Published: 11 October 2010

Abstract

Background

Bathymodiolus azoricus is a deep-sea hydrothermal vent mussel found in association with large faunal communities living in chemosynthetic environments at the bottom of the sea floor near the Azores Islands. Investigation of the exceptional physiological reactions that vent mussels have adopted in their habitat, including responses to environmental microbes, remains a difficult challenge for deep-sea biologists. In an attempt to reveal genes potentially involved in the deep-sea mussel innate immunity we carried out a high-throughput sequence analysis of freshly collected B. azoricus transcriptome using gills tissues as the primary source of immune transcripts given its strategic role in filtering the surrounding waterborne potentially infectious microorganisms. Additionally, a substantial EST data set was produced and from which a comprehensive collection of genes coding for putative proteins was organized in a dedicated database, "DeepSeaVent" the first deep-sea vent animal transcriptome database based on the 454 pyrosequencing technology.

Results

A normalized cDNA library from gills tissue was sequenced in a full 454 GS-FLX run, producing 778,996 sequencing reads. Assembly of the high quality reads resulted in 75,407 contigs of which 3,071 were singletons. A total of 39,425 transcripts were conceptually translated into amino-sequences of which 22,023 matched known proteins in the NCBI non-redundant protein database, 15,839 revealed conserved protein domains through InterPro functional classification and 9,584 were assigned with Gene Ontology terms. Queries conducted within the database enabled the identification of genes putatively involved in immune and inflammatory reactions which had not been previously evidenced in the vent mussel. Their physical counterpart was confirmed by semi-quantitative quantitative Reverse-Transcription-Polymerase Chain Reactions (RT-PCR) and their RNA transcription level by quantitative PCR (qPCR) experiments.

Conclusions

We have established the first tissue transcriptional analysis of a deep-sea hydrothermal vent animal and generated a searchable catalog of genes that provides a direct method of identifying and retrieving vast numbers of novel coding sequences which can be applied in gene expression profiling experiments from a non-conventional model organism. This provides the most comprehensive sequence resource for identifying novel genes currently available for a deep-sea vent organism, in particular, genes putatively involved in immune and inflammatory reactions in vent mussels.

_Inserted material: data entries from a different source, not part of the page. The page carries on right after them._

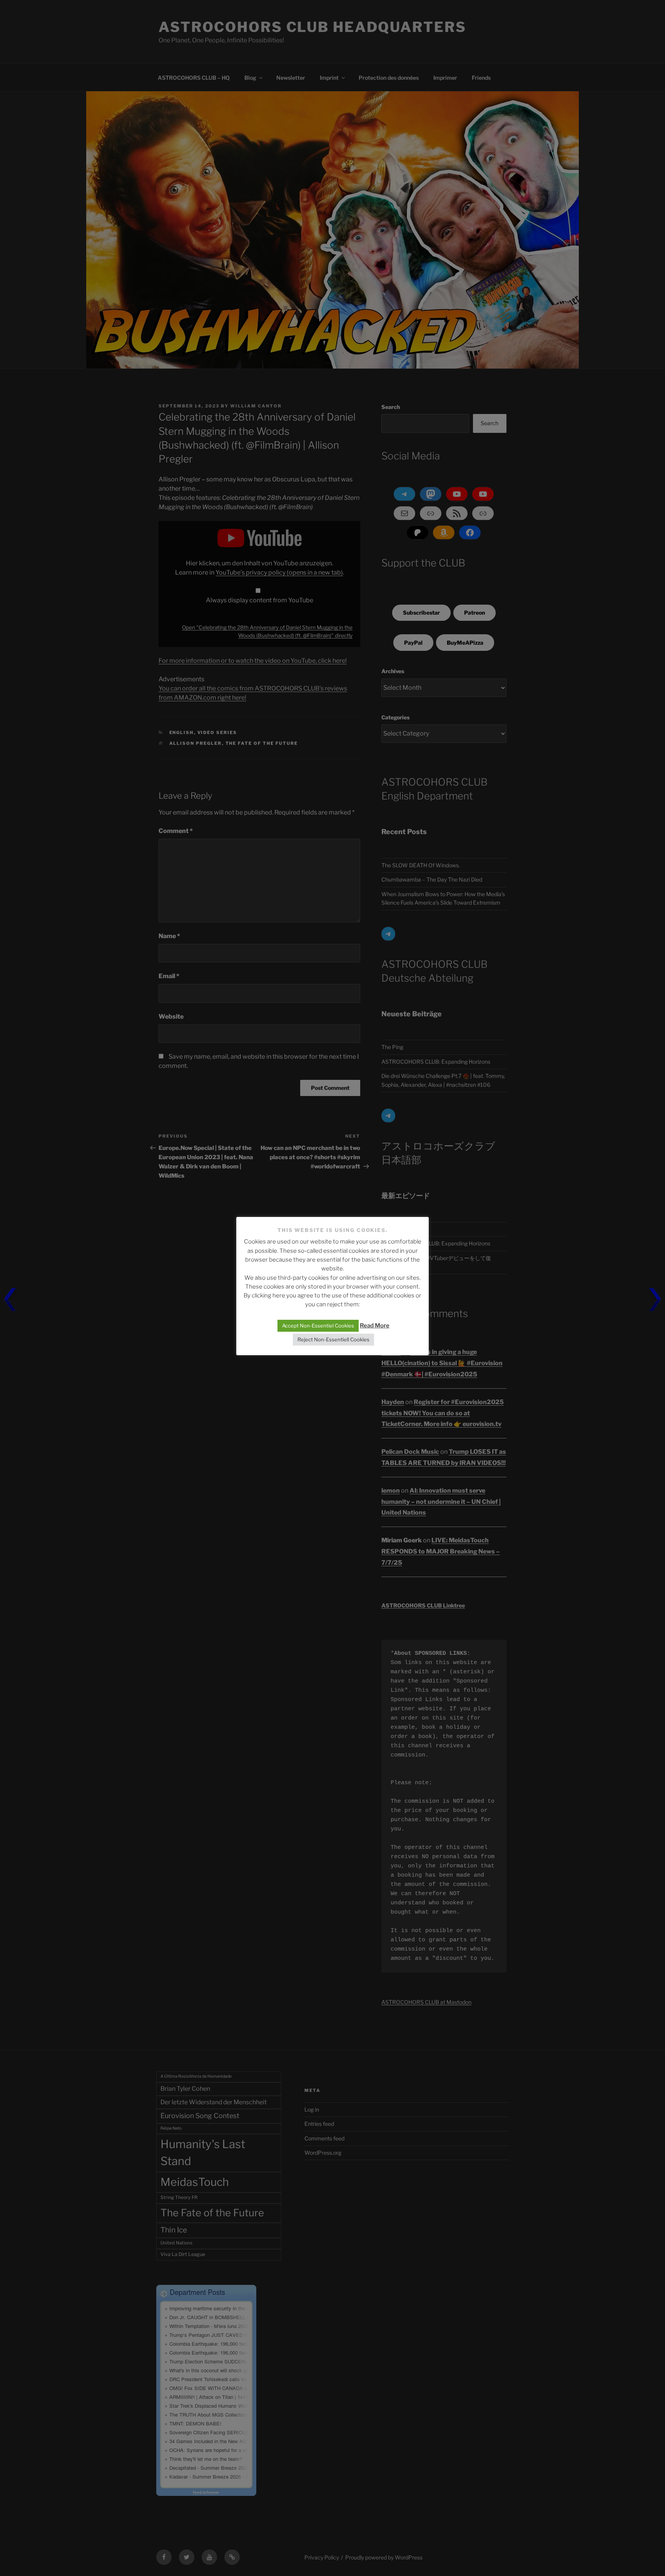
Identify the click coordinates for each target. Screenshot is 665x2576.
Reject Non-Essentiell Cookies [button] (333, 1339)
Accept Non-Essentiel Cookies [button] (318, 1325)
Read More (374, 1325)
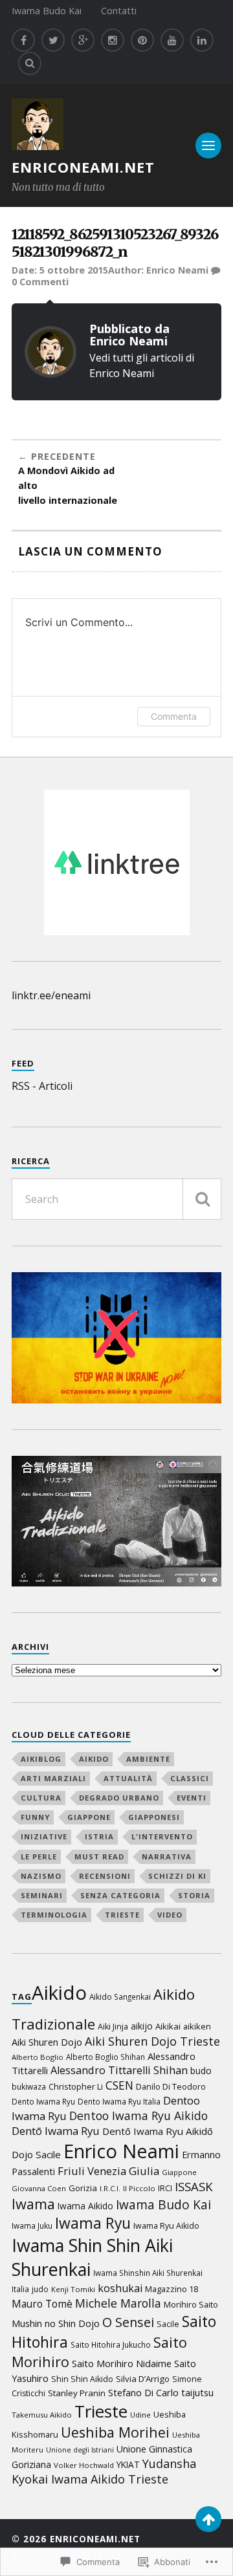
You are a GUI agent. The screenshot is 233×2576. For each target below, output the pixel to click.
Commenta (174, 716)
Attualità (128, 1778)
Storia (194, 1895)
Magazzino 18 (171, 2289)
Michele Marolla (118, 2303)
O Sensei (128, 2322)
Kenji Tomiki (73, 2289)
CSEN (119, 2085)
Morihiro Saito (191, 2304)
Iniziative (44, 1836)
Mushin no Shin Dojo (56, 2323)
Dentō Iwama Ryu (56, 2130)
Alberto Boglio (37, 2057)
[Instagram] (112, 40)
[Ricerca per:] (116, 1199)
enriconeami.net (83, 167)
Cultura (41, 1797)
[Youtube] (172, 40)
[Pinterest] (142, 40)
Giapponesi (154, 1817)
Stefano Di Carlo (143, 2392)
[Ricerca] (202, 1199)
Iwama (33, 2203)
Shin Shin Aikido (82, 2379)
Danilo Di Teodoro (171, 2086)
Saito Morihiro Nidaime (122, 2363)
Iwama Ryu (93, 2223)
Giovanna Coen (39, 2188)
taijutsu (197, 2393)
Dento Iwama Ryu (43, 2101)
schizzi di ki (177, 1876)
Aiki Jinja (113, 2026)
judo (40, 2289)
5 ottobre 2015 (73, 270)
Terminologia (54, 1915)
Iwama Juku (32, 2225)
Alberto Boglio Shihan (105, 2056)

The characterization of the B. azoricus transcriptome will facilitate research into biological processes underlying physiological adaptations to hydrothermal vent environments and will provide a basis for expanding our understanding of genes putatively involved in adaptations processes during post-capture long term acclimatization experiments, at "sea-level" conditions, using B. azoricus as a model organism.